→ **提示テキスト**
◆ ◆ ◆
群衆カウント技術を製品化:キャノンが映像解析ソフトウエア”People Counter Pro”を発売

課題
群衆の人数はかつての紅白歌合戦の日本野鳥の会やのような人海戦術やどんぶり勘定が主流でしたが、本サイトでも紹介したように近年の人工知能技術により機械化を進めることが可能になっています。しかし、まだ群衆計測を行う製品はないようです(未確認)。
解決方法
キヤノンは2019年12月19日群衆の人数推定が可能となるr映像解析ソフトウエア”People Counter Pro”の発売を開始しました。この技術は、すでに研究レベルでは可能であることが示されていた群衆計数技術を同社のカメラ技術とくみあわぜて製品化したものです。

この技術は、同社の技術者が深層学習技術に取り組んだ成果で、人間の「頭」の数を数えるもので、他の人間に一部隠れた頭でも検出できるように学習を行っています。最初は、技術者が自ら画像から頭の位置を指定して学習データを作成して、途中からは3DCGで学習データを生成したり、数十万枚の群衆サンプルデータを作成して学習し、精度を高めています。データには、俯角で10度から65度までの様々な角度の学習データを用意するなどして、カメラの位置に依らないカウント精度を確保しています。
◆ ◆ ◆
→ **抽出データ**
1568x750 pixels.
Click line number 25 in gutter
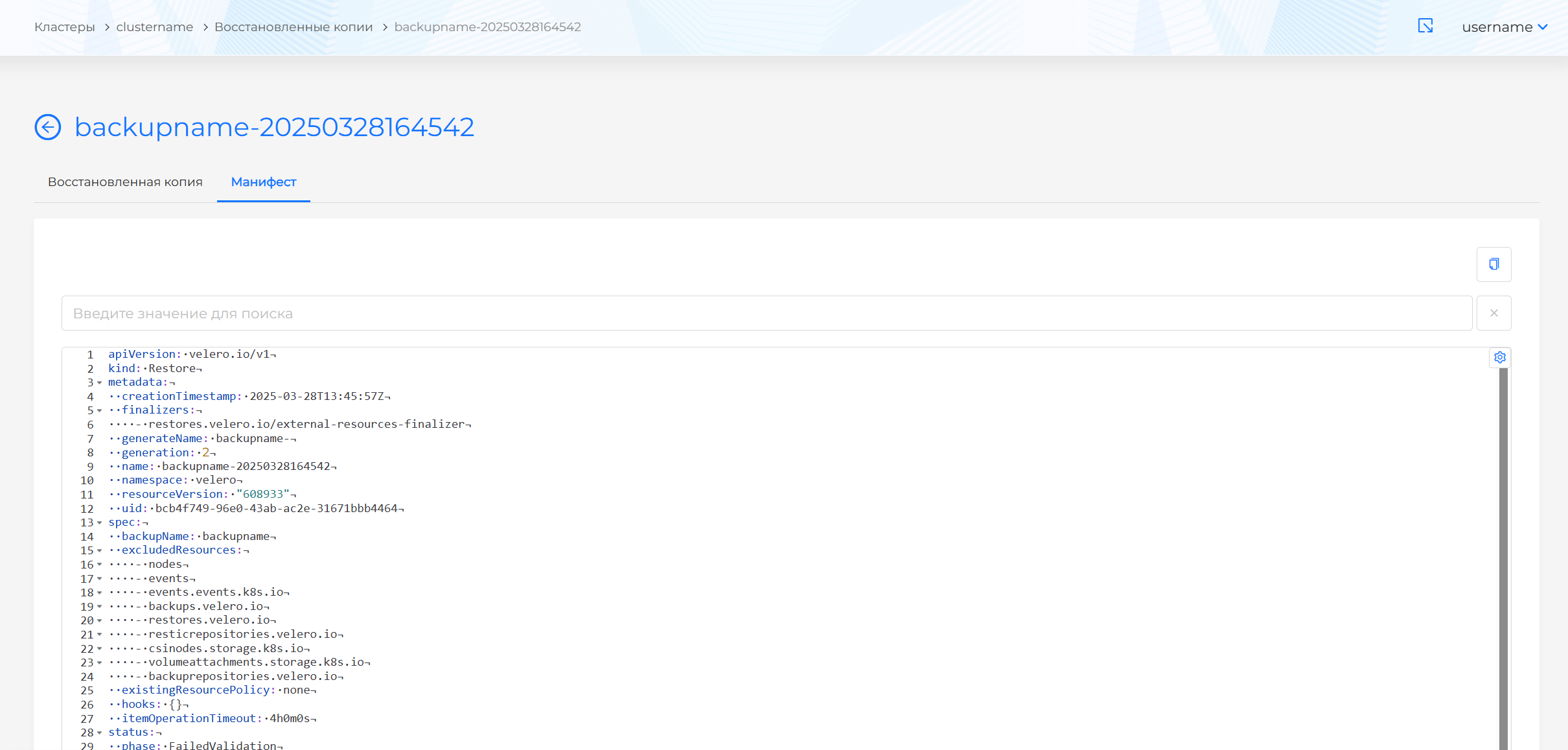[x=87, y=690]
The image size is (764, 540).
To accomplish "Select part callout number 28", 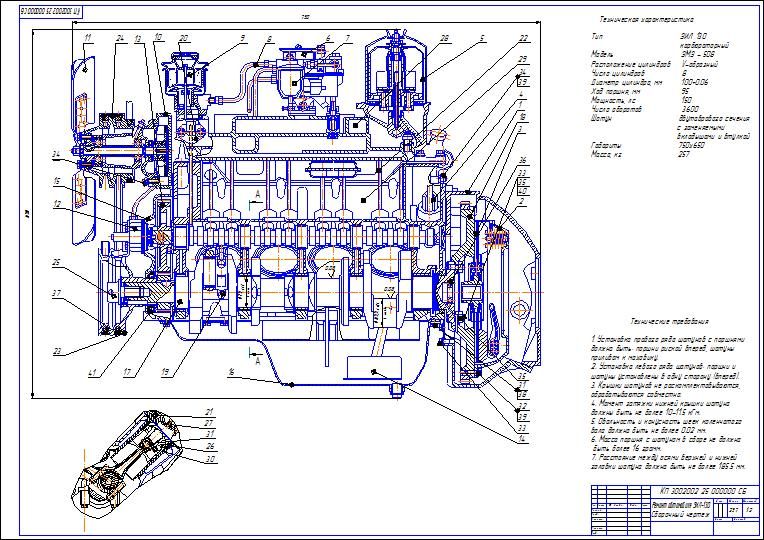I will pos(443,38).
◆ ◆ ◆
→ **演習課題**
群衆カウント技術の記事のうち、「この技術は、同社の技術者が深」から「ウント精度を確保しています。」までの部分を、両端の語句も含めて一字一句違えずに書き写してください。

→ **本演習の出力**
この技術は、同社の技術者が深層学習技術に取り組んだ成果で、人間の「頭」の数を数えるもので、他の人間に一部隠れた頭でも検出できるように学習を行っています。最初は、技術者が自ら画像から頭の位置を指定して学習データを作成して、途中からは3DCGで学習データを生成したり、数十万枚の群衆サンプルデータを作成して学習し、精度を高めています。データには、俯角で10度から65度までの様々な角度の学習データを用意するなどして、カメラの位置に依らないカウント精度を確保しています。